TASK DESCRIPTION:
Of the entries below, return only those lines from the line with "You are a GUI" to the line with "interface configuration heading", exactly, both included.

DATASET ENTRIES:
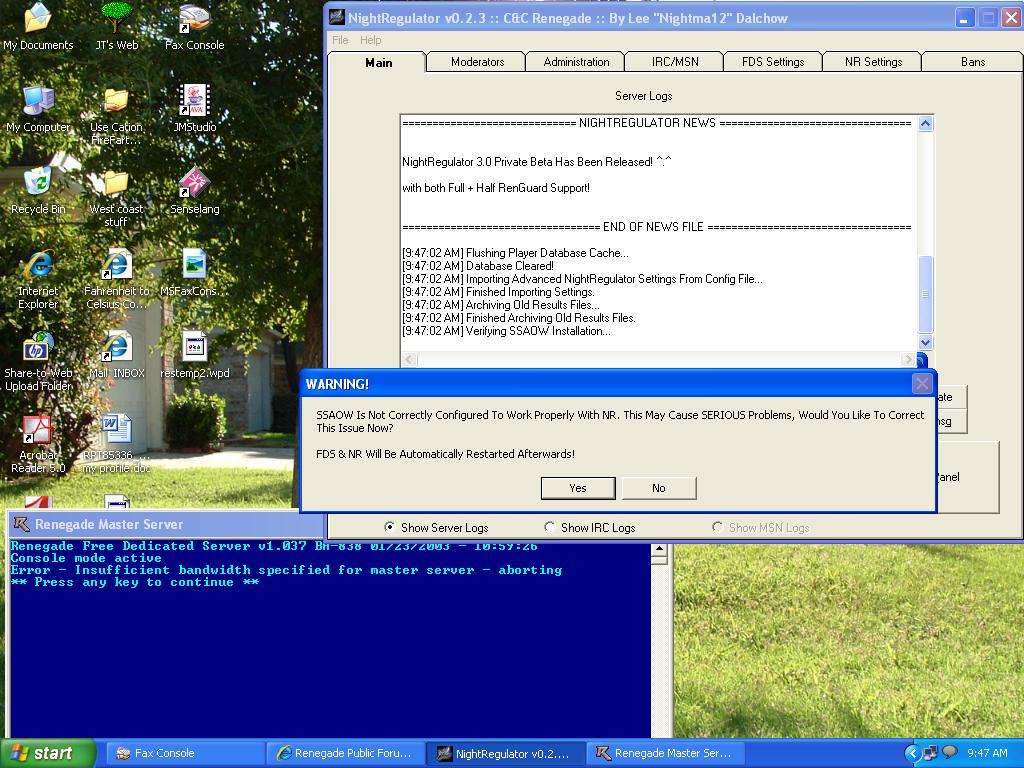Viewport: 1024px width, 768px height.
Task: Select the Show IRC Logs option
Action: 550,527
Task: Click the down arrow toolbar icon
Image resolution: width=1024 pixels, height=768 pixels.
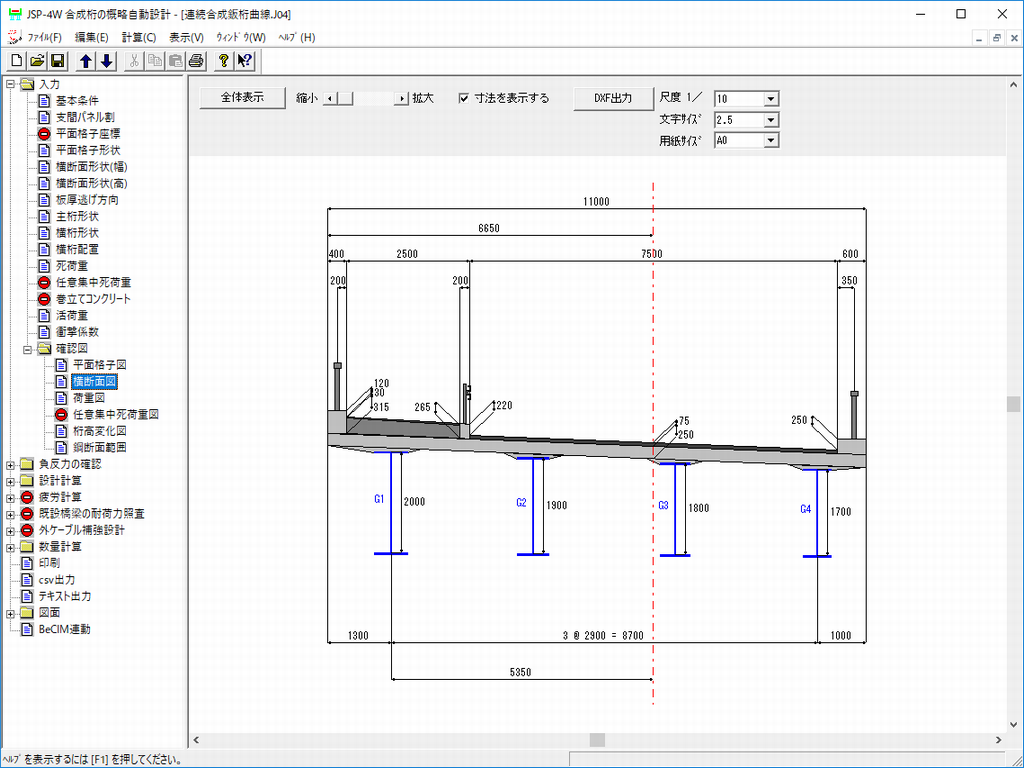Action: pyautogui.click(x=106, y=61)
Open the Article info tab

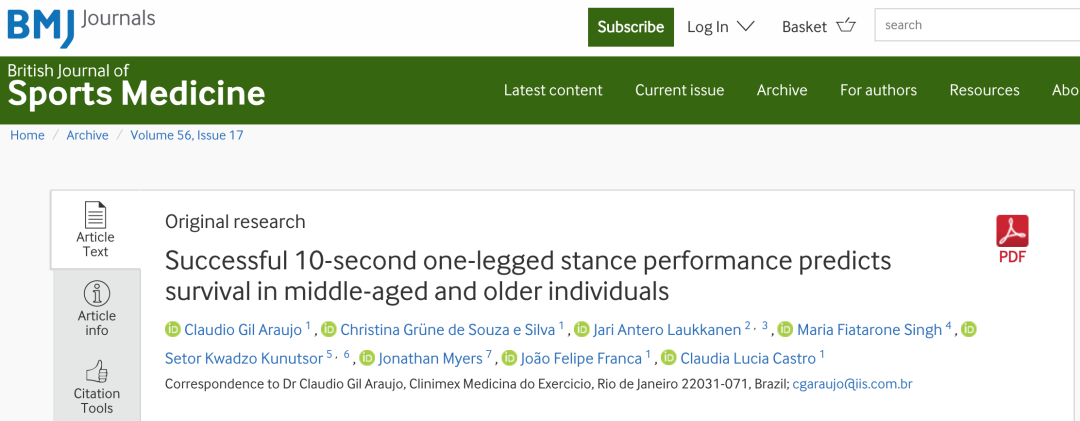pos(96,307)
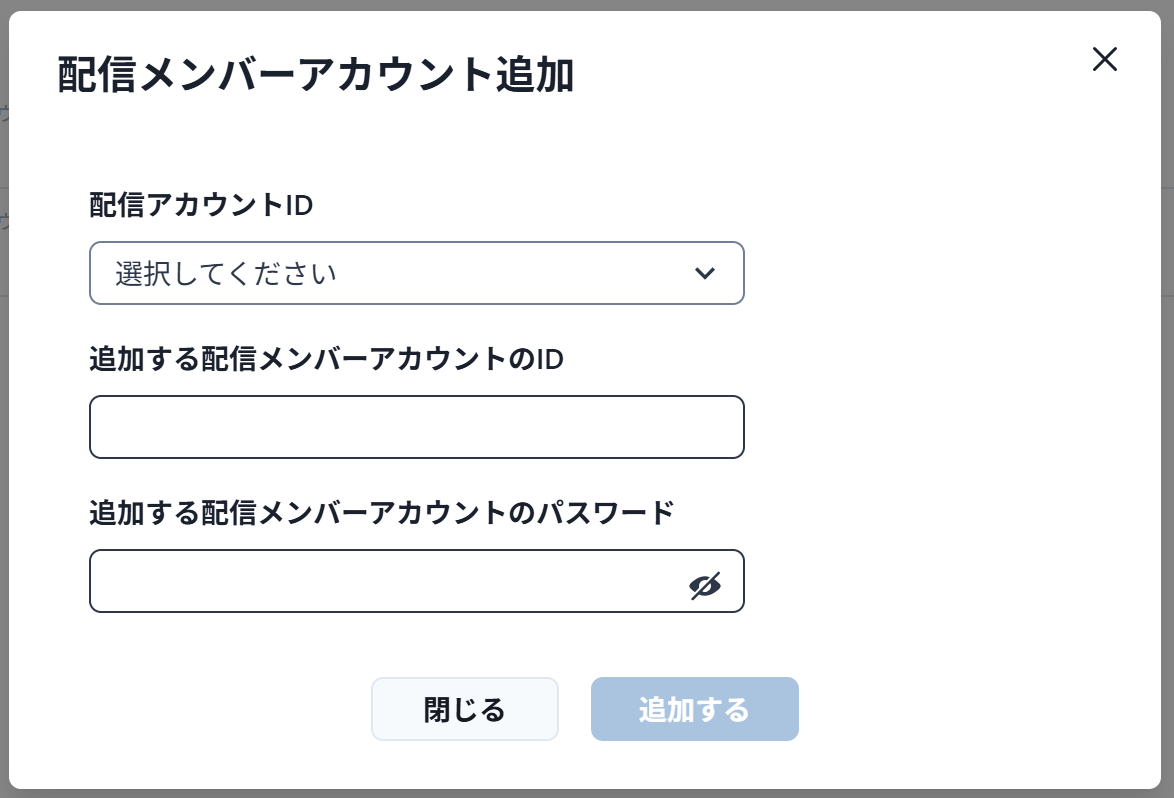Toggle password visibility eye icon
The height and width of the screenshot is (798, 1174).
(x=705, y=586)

...

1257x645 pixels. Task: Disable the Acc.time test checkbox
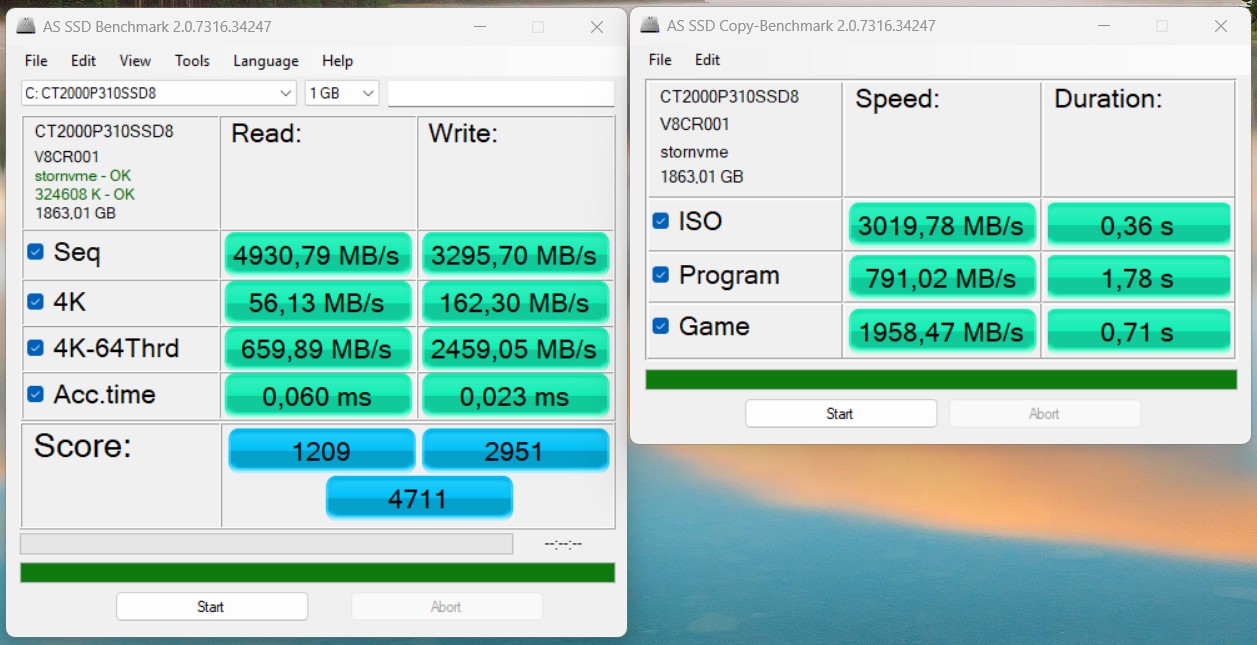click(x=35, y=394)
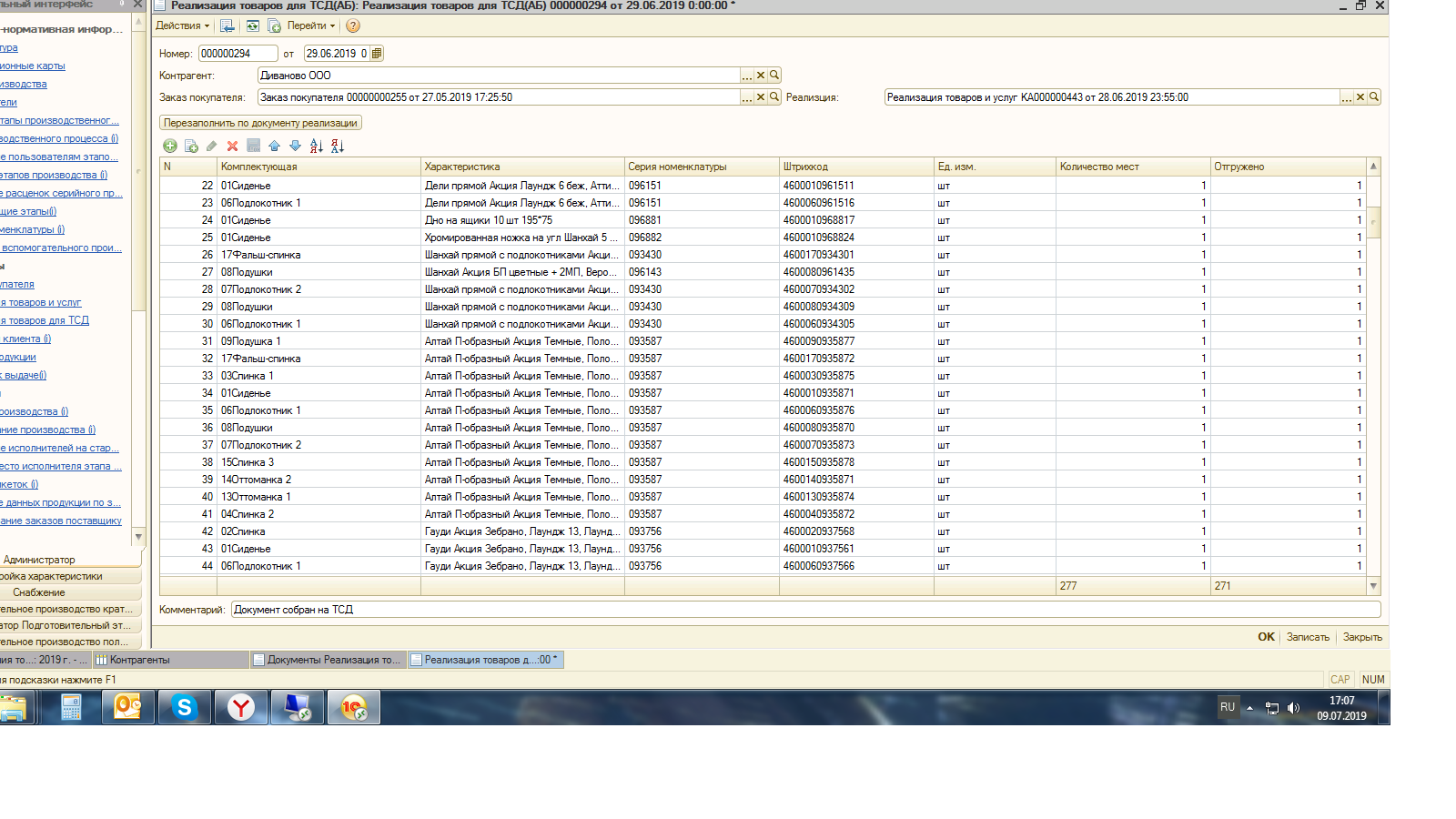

--

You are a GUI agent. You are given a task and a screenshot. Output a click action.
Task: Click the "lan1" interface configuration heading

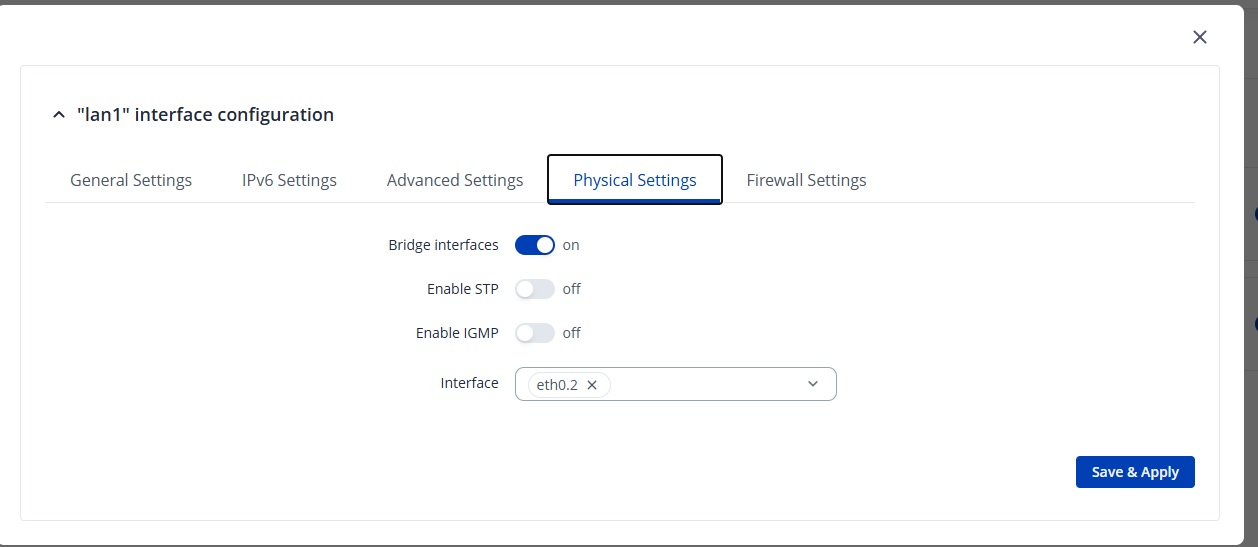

WRITTEN SOLUTION:
You are a GUI agent. You are given a task and a screenshot. Output a click action.
Task: Click the "lan1" interface configuration heading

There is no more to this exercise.